** START OF Page excerpt **

# any decent public land



## InlandKid (Aug 29, 2006)

This is going to be my first year duck hunting, I live in cleveland and was wondering if there are any decent public hunting lands for ducks around here, is spencer any good, what kind of things should I be looking for when trying to find a spot.
The Kid


----------



## WalleyeGuy (Apr 9, 2004)

Cleveland harbor is a good place to start.
Spencer has a few ducks but dont plan to make a limit from there.
Ohio has the controlled hunt draws every year so watch OW for the threads with dates and times and such.
Study the duck pictures and watch them flying so you know what you are shooting at come opening day.
Hook up with a seasoned hunter if you can.
Dont shoot the wrong birds buddy. Get caught by Game Warden with the wrong birds and you will be crying for a little vasaline when he sticks it to you.
The Dept of Wildlife has a list of public hunting areas on line. Look them over for some ideas.


----------



## InlandKid (Aug 29, 2006)

I bought some dvd's from gander mountain to watch and pick things up from. I work downtown and been seeing some fly north over the cuyahoga river and so I try to pick them out while driving, real safe huh haha. The ODNR web site says grand river has some good waterfowl hunting, I'm guessing by the small lakes would be best set up, I'll be hunting from a layout blind unless I get me dad to fix his boat and sticker it.


----------



## sc83 (Apr 16, 2008)

Not from the area, but Mosquito creek has some real nice marsh units they do controlled hunts on. Hunted them last year after our controlled goose hunt. Check on the DOW site in June for the applications. Go to the marshes and Wildlife areas around and watch the birds and try and pic up there flight characteristics. Also check out Ohiowaterfowler&GreatLakesWaterfowler. 2 pretty good waterfowl sites. Join DU and/or OWA.


----------

** END OF Page excerpt **

→ Work required
In the duck hunting thread, during which month does sc83 say to check the DOW site for the applications? The data has no connection to the duck hunting thread above.

** START OF Recorded data **

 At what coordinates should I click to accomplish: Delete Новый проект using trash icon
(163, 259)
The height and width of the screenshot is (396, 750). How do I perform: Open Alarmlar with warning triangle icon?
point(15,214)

** END OF Recorded data **

→ Task solution
June